Ce ne serait au demeurant pas la première fois que l’UE, ou ses Etats membres, financent des installations devant bénéficier aux Palestiniens, notamment en Cisjordanie (infrastructures, écoles, centres de santé), et que l’armée israélienne détruit ensuite, sans que Bruxelles n’y trouve à redire.

Dépenses discrétionnaires engagées par l’UE d’un côté, pression qu’elle exerce pour imposer l’austérité de l’autre

Le contraste entre les dépenses discrétionnaires engagées par l’UE d’un côté, et la pression que cette dernière exerce pour imposer l’austérité aux différents Etats membres de l’autre, a rarement été aussi manifeste. D’autant que Bruxelles encourage aussi l’augmentation du soutien à Kiev, militaire, économique et financier.

C’est tout particulièrement le cas vu de France. Le pays n’est pas sorti de la crise politique aiguë qu’il connaît depuis juillet 2024, et plus encore depuis quelques semaines.
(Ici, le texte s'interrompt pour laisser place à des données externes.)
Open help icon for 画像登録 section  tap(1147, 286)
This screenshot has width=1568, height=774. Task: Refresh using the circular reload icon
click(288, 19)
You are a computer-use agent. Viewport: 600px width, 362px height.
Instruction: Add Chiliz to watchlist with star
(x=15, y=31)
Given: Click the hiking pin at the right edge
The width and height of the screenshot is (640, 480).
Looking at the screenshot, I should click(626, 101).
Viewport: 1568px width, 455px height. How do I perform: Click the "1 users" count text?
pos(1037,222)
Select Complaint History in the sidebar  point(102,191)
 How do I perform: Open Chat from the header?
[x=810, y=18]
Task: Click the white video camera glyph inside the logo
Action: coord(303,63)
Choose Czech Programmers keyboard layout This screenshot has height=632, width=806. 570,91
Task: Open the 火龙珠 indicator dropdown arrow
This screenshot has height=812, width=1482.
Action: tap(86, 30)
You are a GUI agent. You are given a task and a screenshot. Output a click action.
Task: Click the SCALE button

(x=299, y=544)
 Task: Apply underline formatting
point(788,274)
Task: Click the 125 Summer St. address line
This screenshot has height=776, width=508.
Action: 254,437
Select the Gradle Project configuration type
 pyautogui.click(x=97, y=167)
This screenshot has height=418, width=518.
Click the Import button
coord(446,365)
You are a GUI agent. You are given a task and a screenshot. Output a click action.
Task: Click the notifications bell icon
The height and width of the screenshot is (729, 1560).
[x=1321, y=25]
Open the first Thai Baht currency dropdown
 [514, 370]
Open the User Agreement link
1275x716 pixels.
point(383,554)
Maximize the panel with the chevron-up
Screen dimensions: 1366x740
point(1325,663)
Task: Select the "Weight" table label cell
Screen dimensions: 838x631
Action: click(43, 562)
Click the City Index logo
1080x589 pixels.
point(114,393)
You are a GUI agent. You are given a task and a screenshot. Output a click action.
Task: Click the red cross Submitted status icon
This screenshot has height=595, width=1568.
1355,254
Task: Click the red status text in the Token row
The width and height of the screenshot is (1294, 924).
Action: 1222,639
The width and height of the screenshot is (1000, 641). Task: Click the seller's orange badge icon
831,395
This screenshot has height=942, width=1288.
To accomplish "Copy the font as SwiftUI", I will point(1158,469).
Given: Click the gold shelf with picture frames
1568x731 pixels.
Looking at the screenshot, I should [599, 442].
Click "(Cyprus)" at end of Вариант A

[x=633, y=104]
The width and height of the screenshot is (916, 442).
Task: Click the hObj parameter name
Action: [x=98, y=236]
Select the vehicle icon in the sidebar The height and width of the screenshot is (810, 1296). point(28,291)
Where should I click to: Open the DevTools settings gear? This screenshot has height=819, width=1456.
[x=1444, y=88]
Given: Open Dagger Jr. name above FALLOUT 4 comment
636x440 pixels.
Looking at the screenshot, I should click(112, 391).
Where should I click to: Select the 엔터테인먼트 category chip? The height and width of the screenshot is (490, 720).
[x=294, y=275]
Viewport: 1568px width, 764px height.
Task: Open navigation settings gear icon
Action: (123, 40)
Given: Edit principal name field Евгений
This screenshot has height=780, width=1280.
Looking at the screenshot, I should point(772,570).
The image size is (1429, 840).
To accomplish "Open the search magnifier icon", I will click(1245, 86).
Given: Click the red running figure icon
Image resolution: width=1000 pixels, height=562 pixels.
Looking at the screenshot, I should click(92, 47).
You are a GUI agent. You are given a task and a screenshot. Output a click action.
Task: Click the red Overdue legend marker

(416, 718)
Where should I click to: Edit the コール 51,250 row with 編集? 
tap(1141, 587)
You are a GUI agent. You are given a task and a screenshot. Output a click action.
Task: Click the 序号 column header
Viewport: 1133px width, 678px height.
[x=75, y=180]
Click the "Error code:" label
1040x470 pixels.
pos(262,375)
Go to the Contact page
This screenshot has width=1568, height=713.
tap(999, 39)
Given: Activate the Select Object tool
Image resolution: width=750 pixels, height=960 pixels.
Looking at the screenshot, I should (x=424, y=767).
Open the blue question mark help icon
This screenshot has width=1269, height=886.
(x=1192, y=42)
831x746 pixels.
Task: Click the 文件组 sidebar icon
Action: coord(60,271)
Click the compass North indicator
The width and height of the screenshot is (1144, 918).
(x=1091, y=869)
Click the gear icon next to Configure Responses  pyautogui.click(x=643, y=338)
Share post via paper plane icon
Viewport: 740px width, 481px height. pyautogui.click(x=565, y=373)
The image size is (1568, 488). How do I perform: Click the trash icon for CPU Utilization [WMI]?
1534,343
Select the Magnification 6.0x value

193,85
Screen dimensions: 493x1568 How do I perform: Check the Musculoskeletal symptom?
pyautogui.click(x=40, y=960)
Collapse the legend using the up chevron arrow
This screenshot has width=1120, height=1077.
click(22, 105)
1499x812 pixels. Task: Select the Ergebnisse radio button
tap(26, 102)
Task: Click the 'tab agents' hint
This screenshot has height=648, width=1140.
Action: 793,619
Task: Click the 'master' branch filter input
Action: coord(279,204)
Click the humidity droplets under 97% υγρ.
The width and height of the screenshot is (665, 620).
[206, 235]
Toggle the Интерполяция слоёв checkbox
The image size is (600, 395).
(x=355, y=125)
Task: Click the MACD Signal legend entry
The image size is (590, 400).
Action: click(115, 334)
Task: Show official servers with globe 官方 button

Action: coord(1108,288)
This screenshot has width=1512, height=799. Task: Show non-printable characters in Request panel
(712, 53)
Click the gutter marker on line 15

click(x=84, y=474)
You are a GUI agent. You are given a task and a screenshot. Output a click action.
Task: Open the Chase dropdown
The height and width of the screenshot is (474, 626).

Le nouveau gouvernement a évité une motion de censure, mais la question demeure : sur quoi vont déboucher les débats qui s’engagent au Parlement sur le budget 2026 ?

Ce qui est sûr, c’est que ni la santé, ni l’éducation, ni les retraites, pas plus que les collectivités territoriales, ne devraient échapper à de nouveaux sacrifices, censés économiser 30 milliards d’euros. Il y a en revanche fort à parier que les dépenses militaires vont continuer à croître rapidement : le projet gouvernemental actuel propose de les faire grimper de 6,7 milliards. Et il est douteux qu’une majorité de députés remette en cause le soutien français à Kiev qui s’est élevé à plus de 2 milliards d’euros en 2024, comme en 2023.

De même, la contribution de Paris au budget de l’UE va continuer à croître. Et ce, à un moment où les grands affrontements entre Etats membres, et avec la Commission, commencent à s’esquisser concernant le futur cadre financier pluriannuel de l’UE pour la période 2028-2034.

Pointer l’austérité renforcée pilotée par Bruxelles d’une part, la prodigalité affichée en faveur de causes douteuses d’autre part, devrait contribuer à éclairer ce qui se trame dans le dos des peuples des Vingt-sept.